Mr. Glaeser sostiene che ci sono problemi di lungo periodo dietro le difficoltà pre-Katrina. Negli anni ’40 del XIX secolo New Orleans era una delle tre città più popolose, insieme a New York e Philadelphia. A quei tempi, il trasporto via acqua era il modo dominante di spostare persone e merci, e l’economia era in gran parte agricola. I collegamenti col Sud e col Mississippi facevano di New Orleans un polo fondamentale e integrale del commercio. Secondo Glaeser, l’ascesa dei trasporti ferroviari e automobilistici, insieme all’industrializzazione del secolo successivo, hanno cambiato tutto questo e innescato il lungo, lento declino della città. Quelle che oggi crescono più rapidamente, nota, sono posti come Las Vegas o Atlanta, organizzate sullo sprawl suburbano e non circondate dall’acqua.

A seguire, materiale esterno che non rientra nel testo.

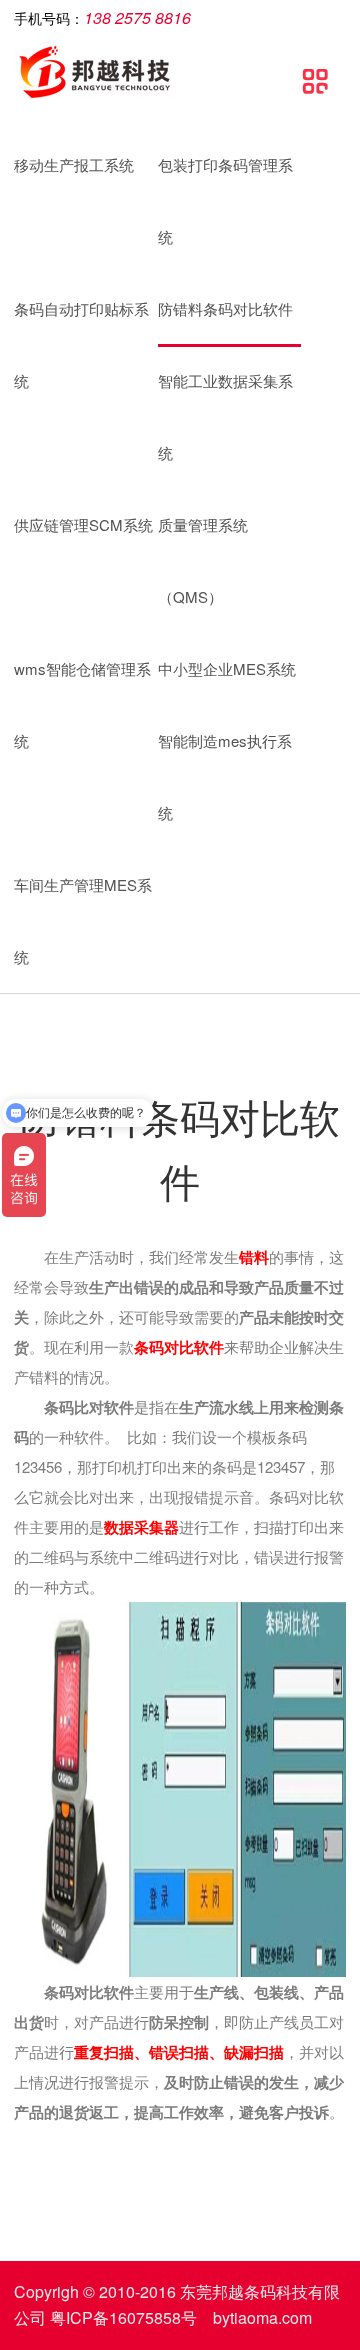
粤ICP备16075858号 (123, 2317)
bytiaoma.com (262, 2317)
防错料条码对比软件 (225, 308)
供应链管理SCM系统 (83, 524)
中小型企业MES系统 (227, 668)
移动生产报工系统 (74, 164)
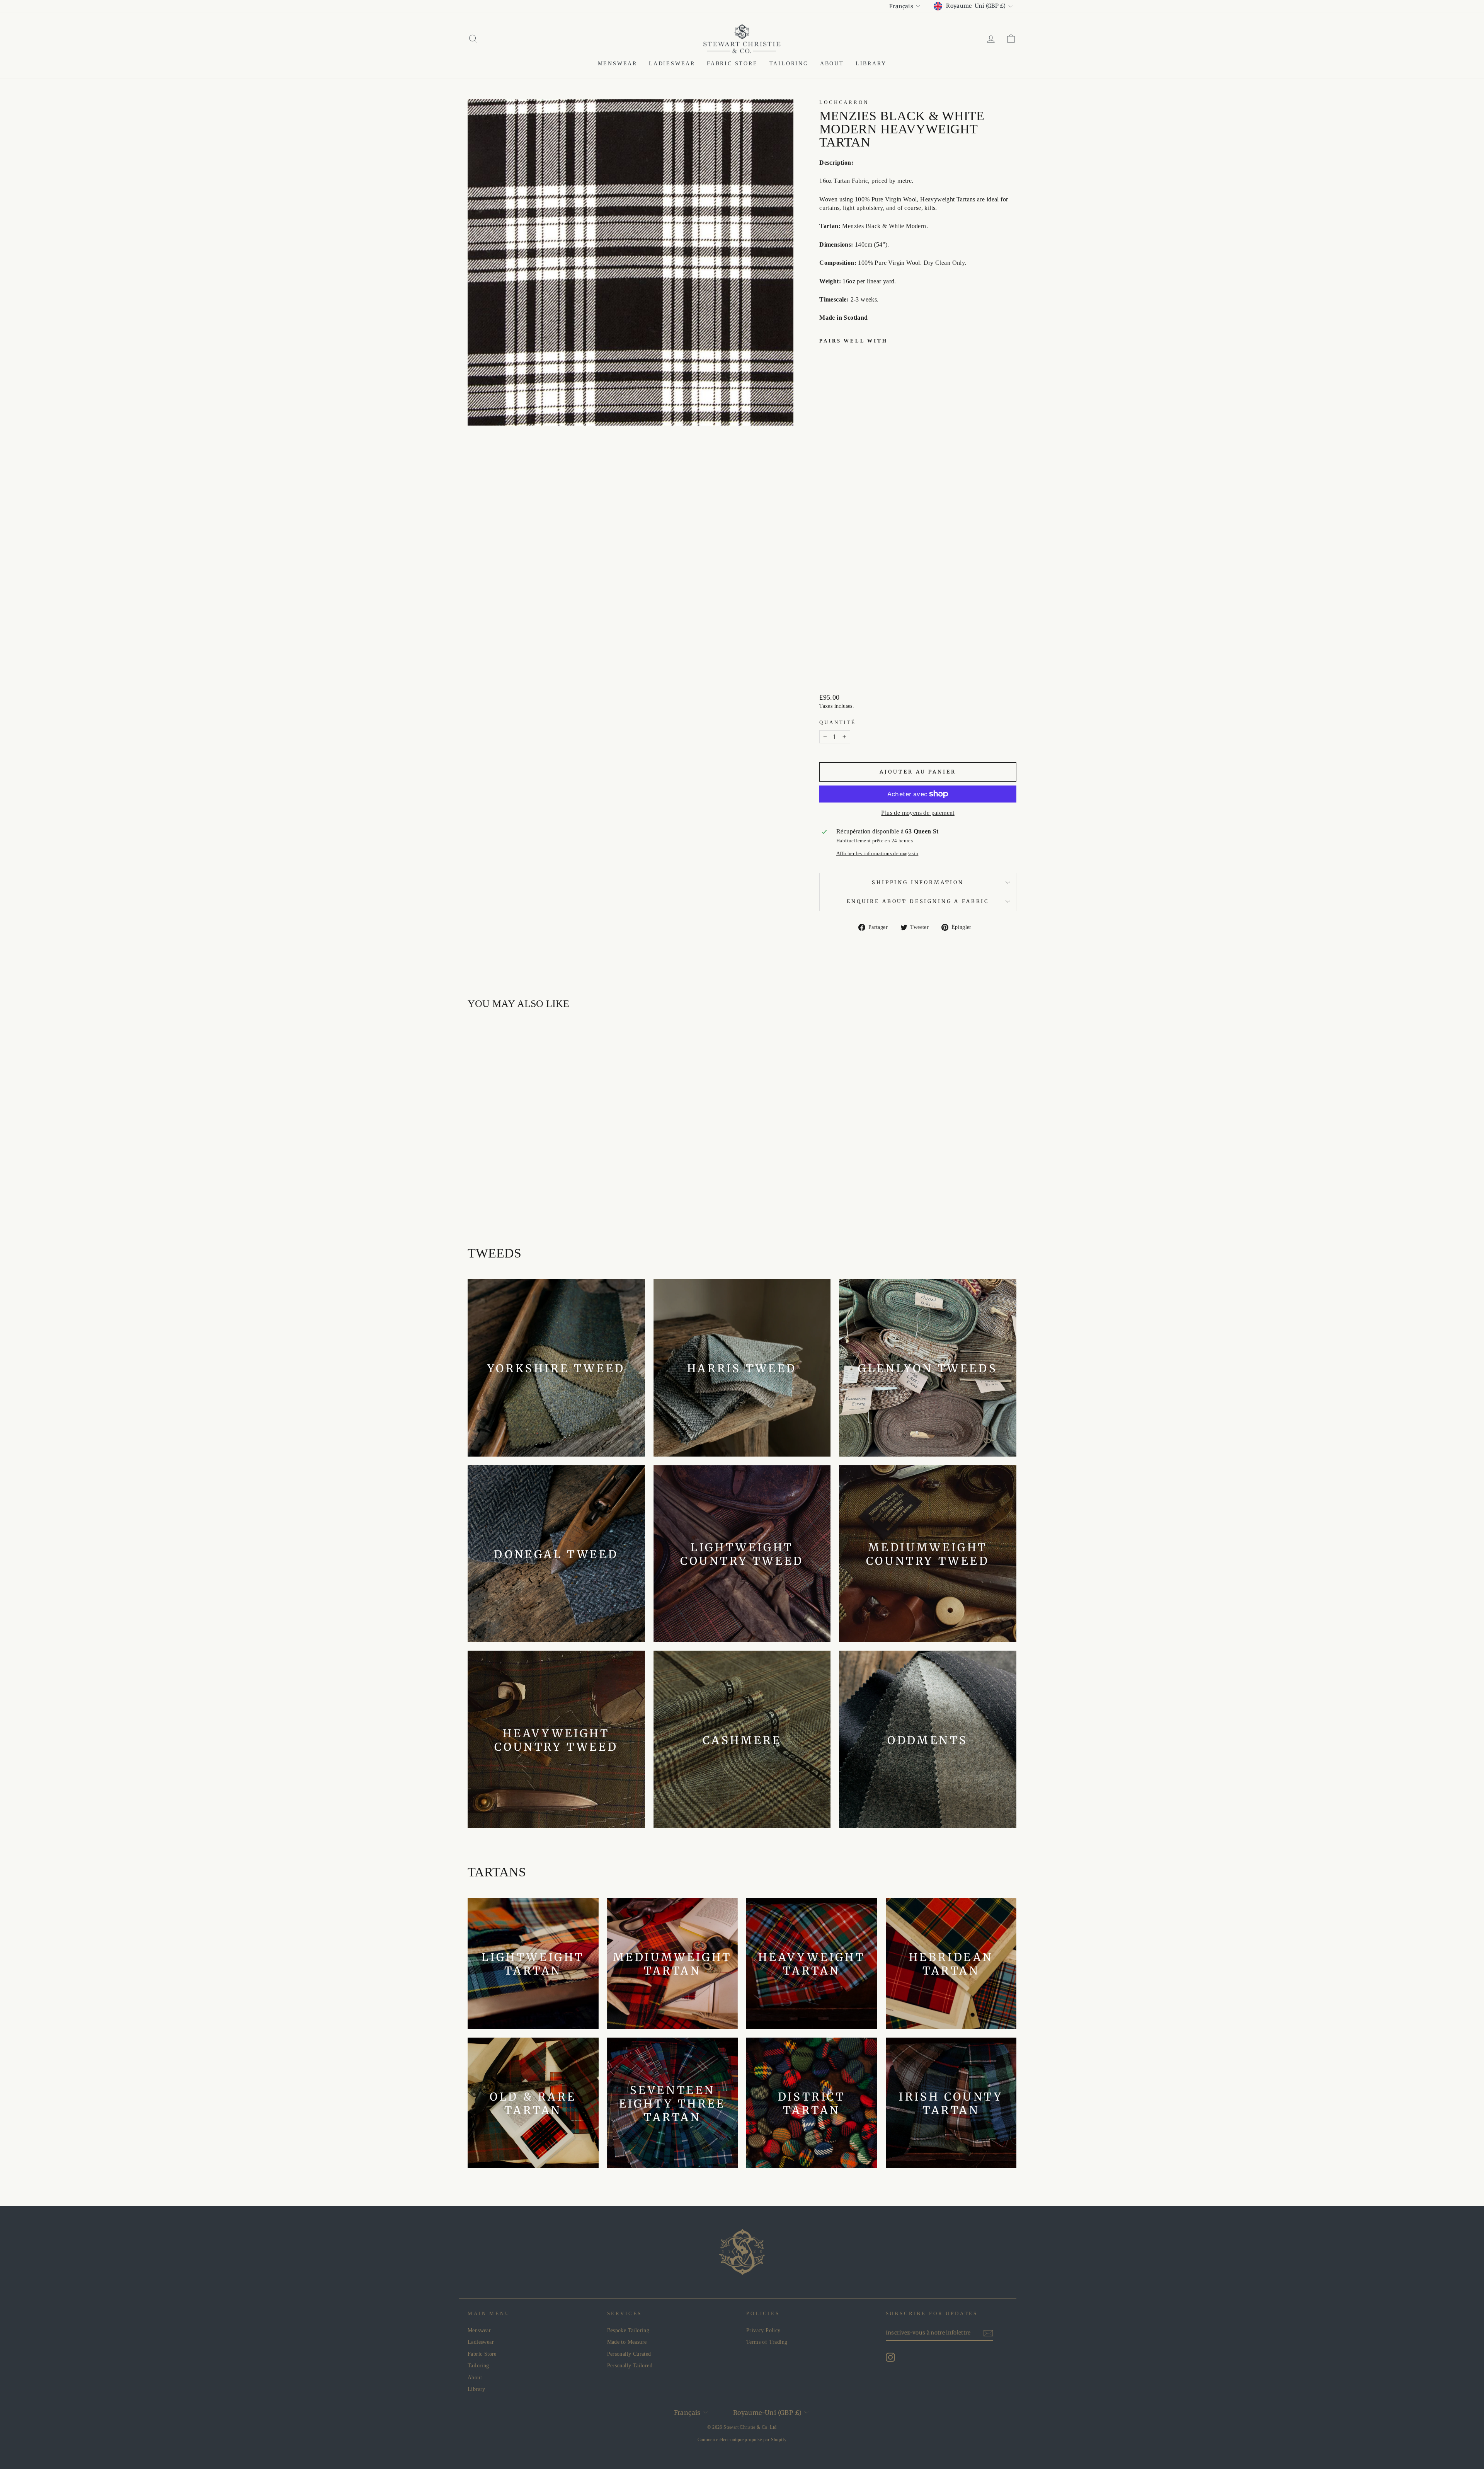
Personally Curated (629, 2354)
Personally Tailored (630, 2365)
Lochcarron (843, 102)
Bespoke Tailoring (628, 2330)
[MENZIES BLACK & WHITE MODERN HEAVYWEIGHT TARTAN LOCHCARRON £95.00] (839, 508)
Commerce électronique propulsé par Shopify (742, 2439)
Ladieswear (672, 63)
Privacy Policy (763, 2330)
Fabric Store (732, 63)
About (832, 63)
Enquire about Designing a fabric (918, 901)
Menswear (617, 63)
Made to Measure (627, 2342)
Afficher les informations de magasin (877, 853)
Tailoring (788, 63)
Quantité (837, 722)
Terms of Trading (766, 2342)
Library (871, 63)
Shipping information (918, 882)
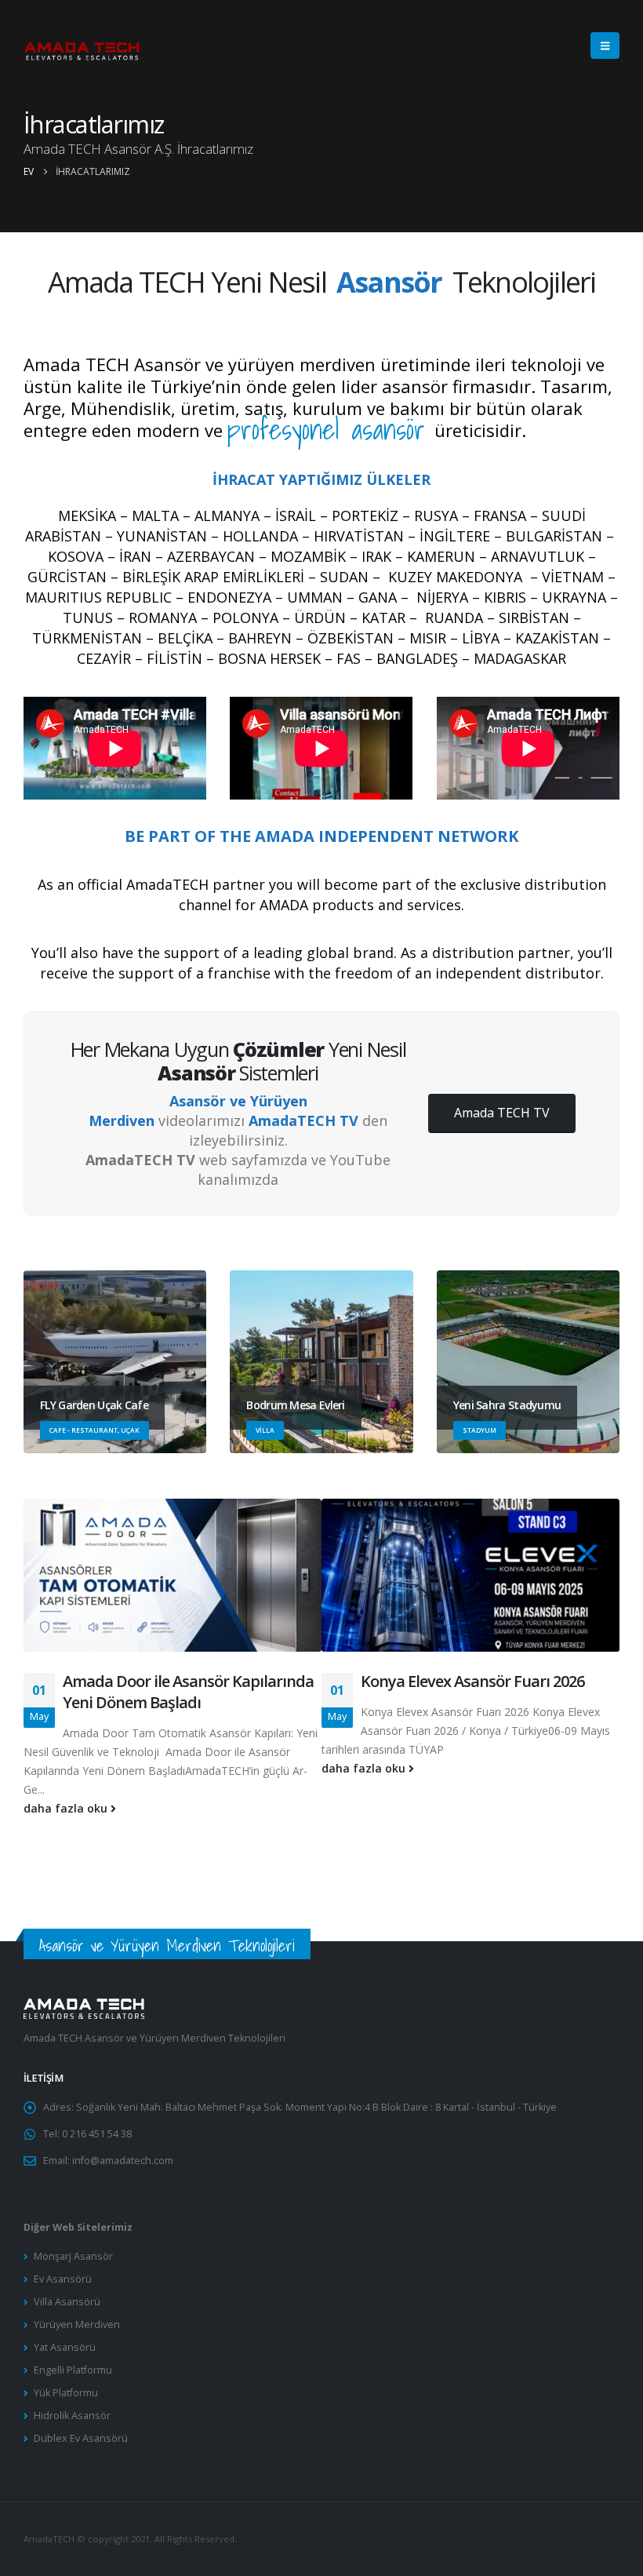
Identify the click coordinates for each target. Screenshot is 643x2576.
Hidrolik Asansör (72, 2415)
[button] (604, 45)
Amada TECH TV (502, 1112)
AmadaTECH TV (303, 1120)
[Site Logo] (82, 46)
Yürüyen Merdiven (77, 2324)
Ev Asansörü (63, 2279)
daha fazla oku (67, 1808)
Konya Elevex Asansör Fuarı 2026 (472, 1681)
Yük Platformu (66, 2392)
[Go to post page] (173, 1585)
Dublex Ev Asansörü (81, 2438)
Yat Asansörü (65, 2347)
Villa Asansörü (67, 2301)
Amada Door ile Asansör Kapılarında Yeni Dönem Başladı (188, 1692)
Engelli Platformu (73, 2370)
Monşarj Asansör (73, 2256)
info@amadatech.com (122, 2160)
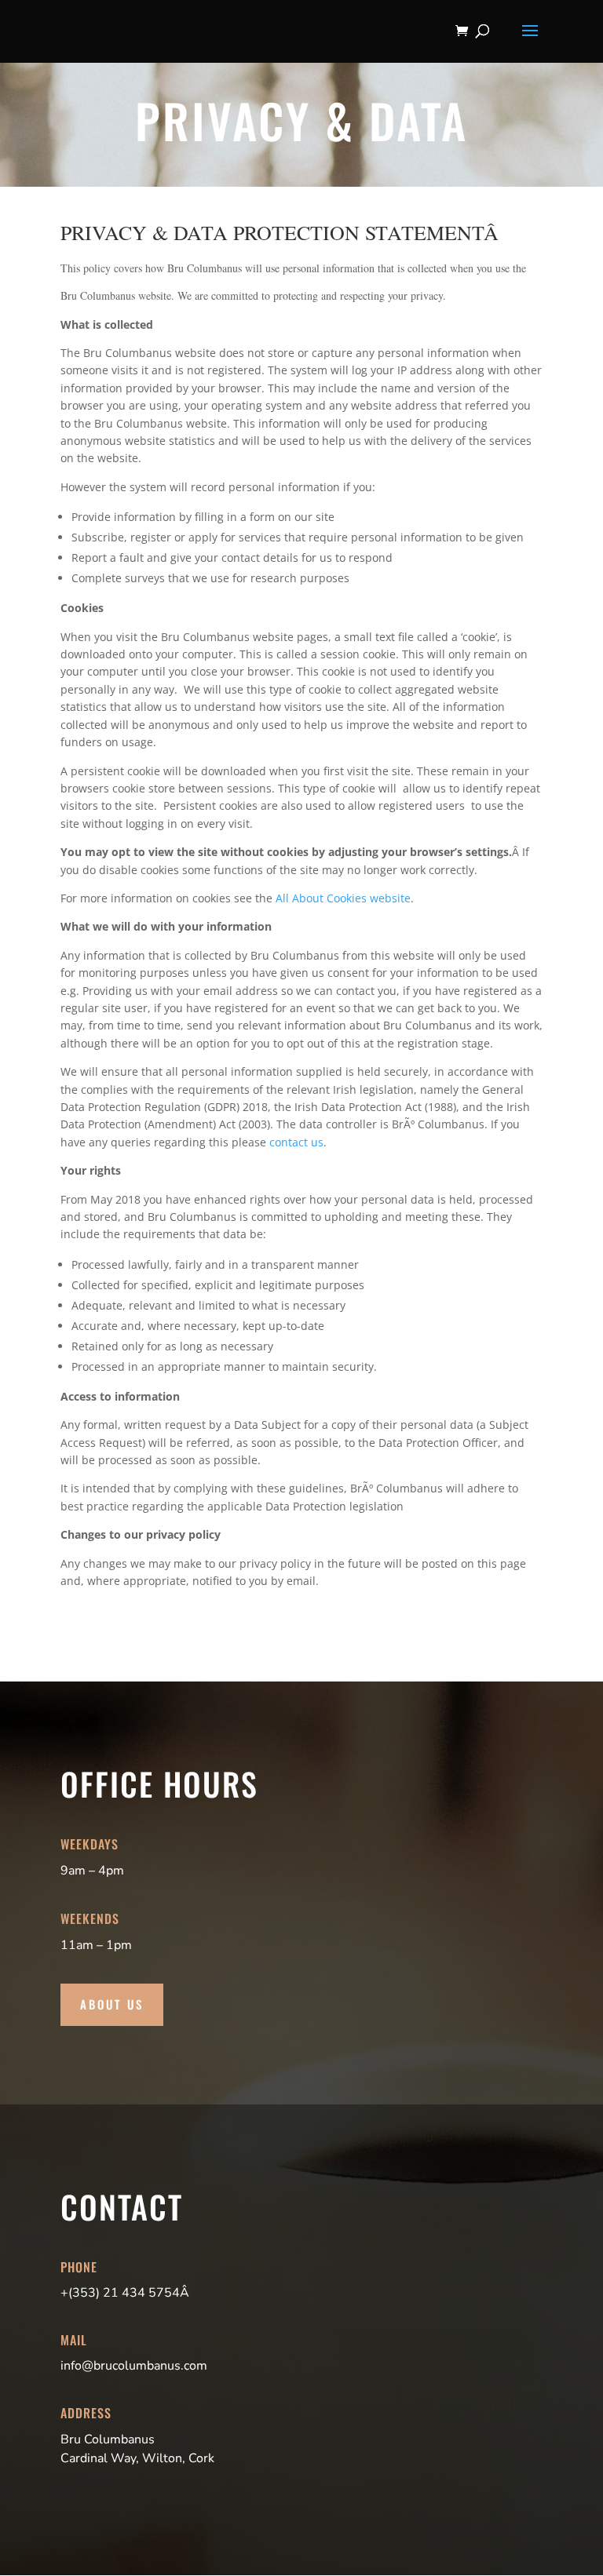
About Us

”New Orleans è un luogo che ha raggiunto il proprio massimo livello economico negli USA 160 anni fa” dice Glaeser. “Certo ora non offriva un grande futuro, alla maggioranza dei propri abitanti”.

C’è anche una questione di tempi. Solo due settimane dopo Katrina, città come Baton Rouge o Houston fremono di persone e imprese che tentano di continuare vita e lavoro. Quando il piano di ricostruzione per New Orleans sarà stato steso e attuato, probabilmente migliaia di persone si saranno già stabilite altrove. Come promemoria di quanto lungo – e dibattuto – possa diventare un processo di ricostruzione, resta ancora vuoto, quattro anni dopo l’attacco terroristico su New York dell’11 settembre, lo spazio che era il World Trade: una cicatrice di terreno inedificato.

I questi primi giorni di crisi, Washington non sembra orientata verso la circospezione. Lo stanziamento di 62 miliardi per soccorrere le vittime è solo il primo passo di una spesa che potrebbe raggiungere i 200 miliardi. Ma prima di impegnare questi miliardi a rimediare alla tragedia urbana, questi economisti sostengono che i decisori politici dovrebbero pensare meglio alla condizione in cui era New Orleans, ed essere ben certi di non ricacciarcela.

Nota: il testo originale ripreso dal sito Sito Real Estate Journal ; qui su Eddyburg, tra i molti articoli su New Orleans dopo l'uragano, dubbi sui modi di ricostruzione sono espressi ad esempio da Drake Bennet del Boston Globe (f.b.)